Founded out of Cambridge in 2017, Uncommon is one of countless companies pushing to make cultured “lab-grown” meat a reality in kitchens and restaurants around the globe, covering everything from synthetic sausages and bogus burgers to pseudo-seafood. Uncommon, for its part, is mostly focused on the $250 billion global pork market, developing bacon and pork belly products.

Hurdles

Uncommon founders: Chief science officer Dr. Ruth Faram with CEO Benjamina Bollag

Uncommon founders: Chief science officer Dr. Ruth Faram with CEO Benjamina Bollag Image Credits: Uncommon

Regulatory hurdles has meant that meat made from animal cells in a test tube have been slow to gain a foothold, with Singapore currently the only market in the world where cultured meat is available for sale. The Food and Drug Association (FDA) in the U.S. also recently started rubberstamping such edibles as being safe for human consumption.

Some countries, though, are pushing back against the burgeoning fake-meat revolution, including Italy which is mulling an outright ban on lab-developed food to safeguard its culinary heritage.

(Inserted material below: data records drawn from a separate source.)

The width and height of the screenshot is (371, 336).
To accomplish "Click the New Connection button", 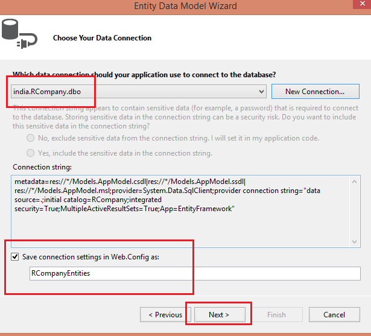I will [x=315, y=92].
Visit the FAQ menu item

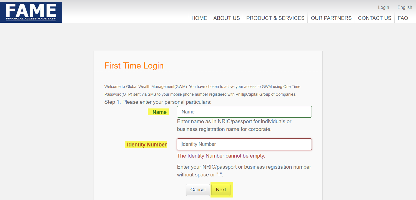click(403, 18)
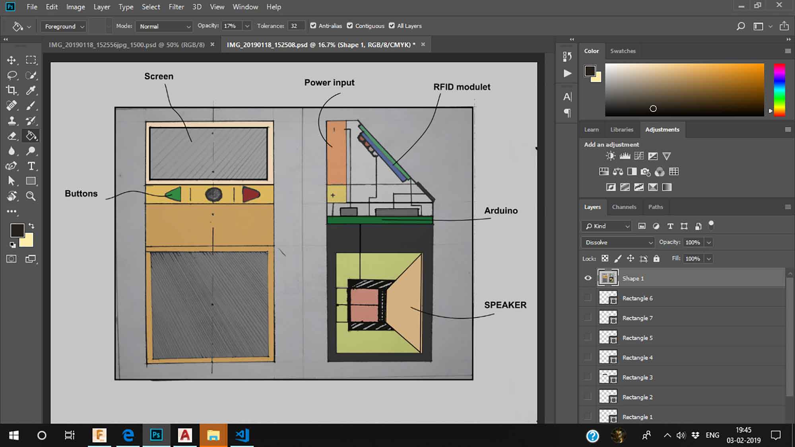The image size is (795, 447).
Task: Toggle Contiguous checkbox
Action: [350, 26]
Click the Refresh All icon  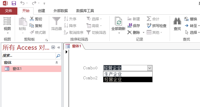point(118,21)
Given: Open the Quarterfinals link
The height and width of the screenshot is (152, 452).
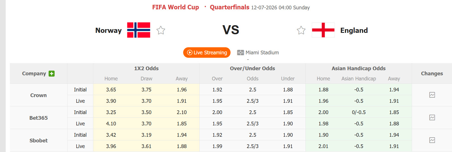Looking at the screenshot, I should click(x=230, y=7).
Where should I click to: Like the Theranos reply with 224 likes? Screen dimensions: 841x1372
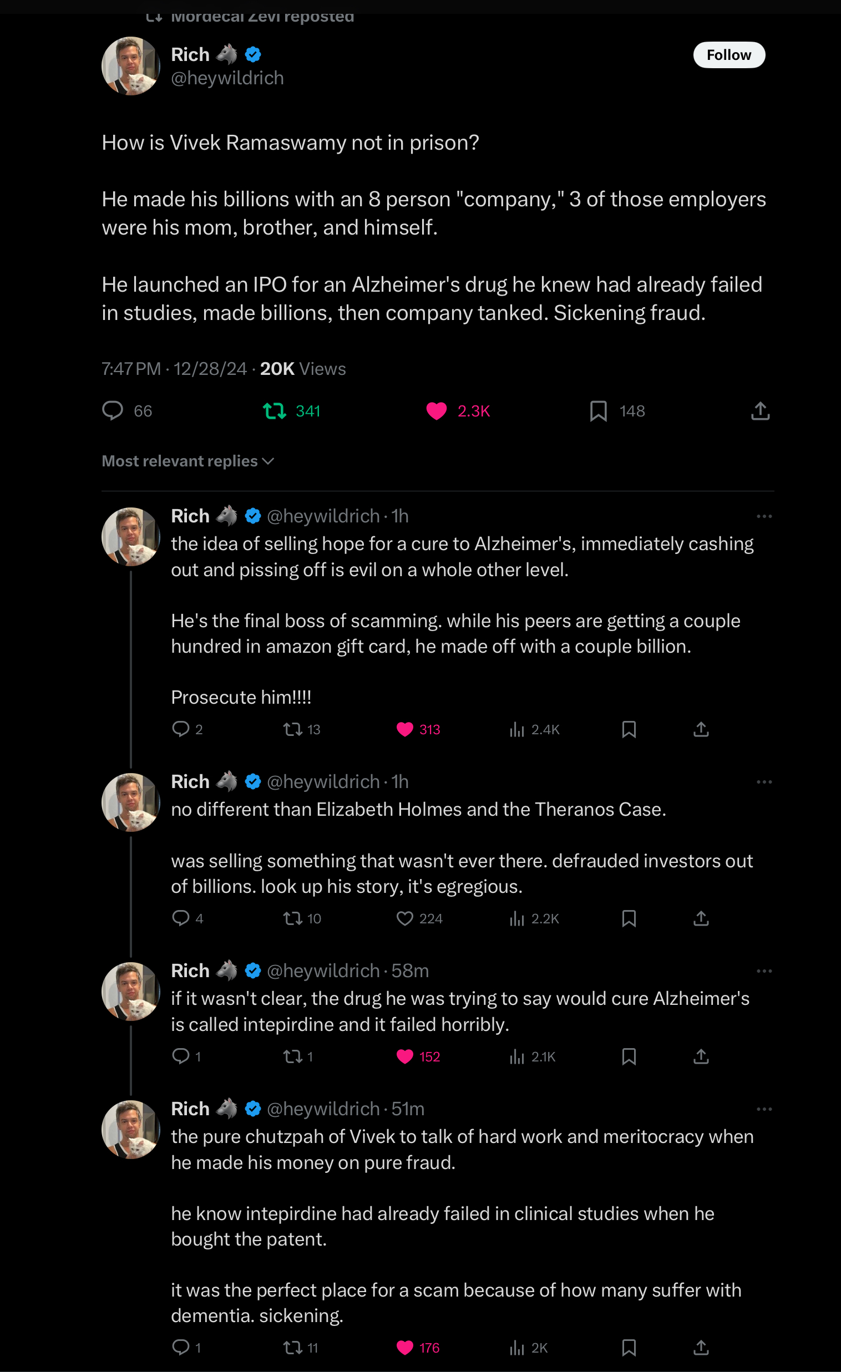404,918
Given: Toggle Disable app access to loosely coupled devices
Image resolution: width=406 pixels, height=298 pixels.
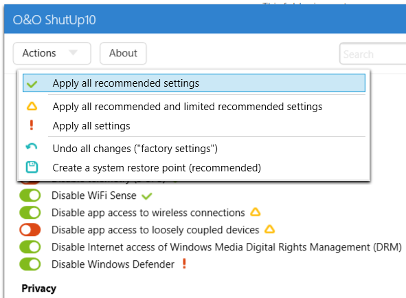Looking at the screenshot, I should [30, 230].
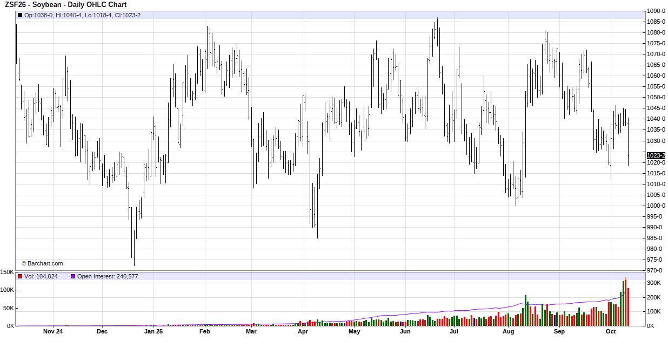Select the current price marker 1023-2

point(656,155)
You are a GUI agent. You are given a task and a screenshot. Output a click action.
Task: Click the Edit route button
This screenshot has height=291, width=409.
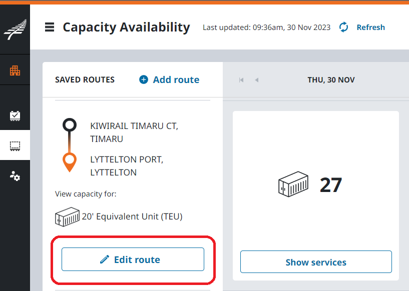(x=133, y=260)
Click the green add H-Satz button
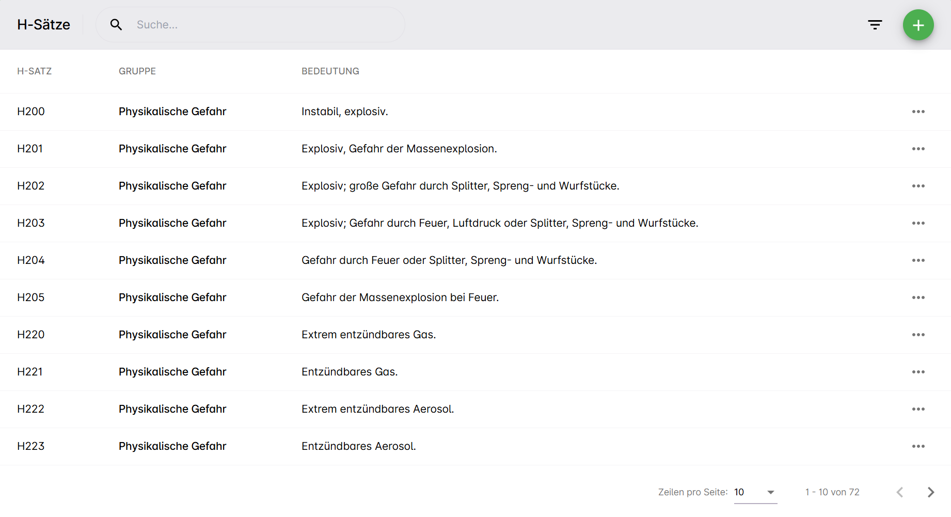The width and height of the screenshot is (951, 517). [918, 25]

But another longstanding challenge of bringing cultivated meat to market has been scalability. Being able to produce large enough quantities of cultured meat at a low enough price is problematic, with some companies pursuing a hybrid lab-grown meat / plant-based protein approach to get their products to market faster.

Uncommon, though, says it’s using a technique involving a polymeric molecule called RNA (ribonucleic acid), or more specifically mRNA, which essentially contains “instructions” that enable cells to make proteins from its own internal functions.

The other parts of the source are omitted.